Понятно, что отец, скрывая проступки сына, а сын — ошибки отца, могут прибегать к лукавству, например, обманывая власти, прикидываясь глупцами, заметая следы, помогая скрыться объявленному в розыск родственнику и т. п. Поэтому главная для Конфуция добродетель — сыновья почтительность — в случае необходимости сопряжена с хитроумием. Тем паче не стоит удивляться, что Конфуций допускает присутствие в «мудрости» (чжи) некоторого лукавства. Свидетельством того, что сам Конфуций не брезговал хитростью в своих отношениях с ближними, служит Лунь юй. «Ян Хо хотел видеть Конфуция, но Конфуций не пошел к нему. Тогда Ян Хо отправил [в дар Конфуцию] поросенка.
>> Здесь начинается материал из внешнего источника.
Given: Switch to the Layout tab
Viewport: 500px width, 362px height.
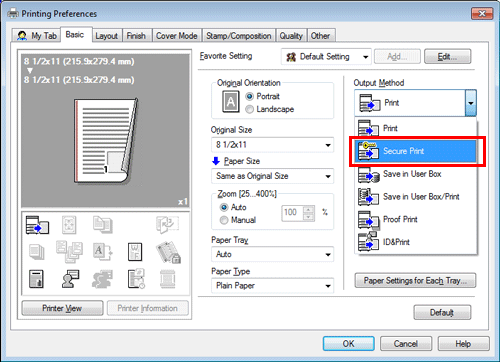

Конфуций выбрал время, когда Ян Хо не было дома, и пришел поблагодарить его за подарок» [Лунь юй, 17.1],[72] тем самым воспользовавшись уловками выгоды положения и бегства (стратагемы 12 и 36). При этом удалось соблюсти внешне правила учтивости и избежать нежелательной встречи. В другой раз «Жу Бэй хотел повидать Конфуция. Конфуций отказал ему под предлогом болезни» (там же, 17.20), что являлось чистой ложью (стратагема 7 либо 27). «[И в тот момент, когда] посланный с отказом выходил из ворот, Конфуций взял лютню, заиграл и запел, специально для того, чтобы Жу Бэй услышал это» (там же, 17.20). Очевидно, что Конфуций тем самым в открытую хотел показать, что не болезнь послужила причиной отказа принять Жу Бэя, и указать тому на совершенный (неизвестный нам) проступок столь наглядным по сравнению с привычным увещеванием образом (стратагема 13).
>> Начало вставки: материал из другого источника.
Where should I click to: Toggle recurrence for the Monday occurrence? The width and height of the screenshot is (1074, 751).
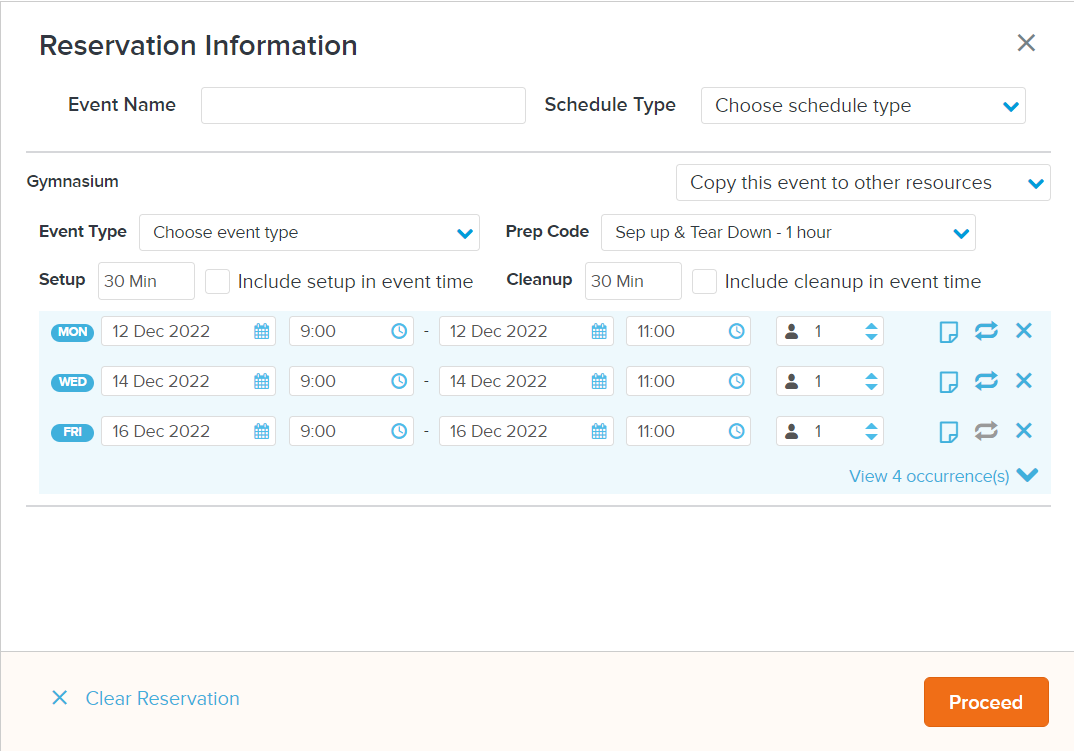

Впрочем, среди китайцев есть авторы, которые склонны присущую многим китайцам смекалистость, когда они прикидывают все выгоды завязываемых отношений, отделить от мышления — как сугубо рассудочного, опирающегося на чисто логические выводы, так и исходящего из чувственного восприятия и иррациональных посылок. При этом последние оба вида мышления рассматриваются как якобы не получившие в Китае большого отклика.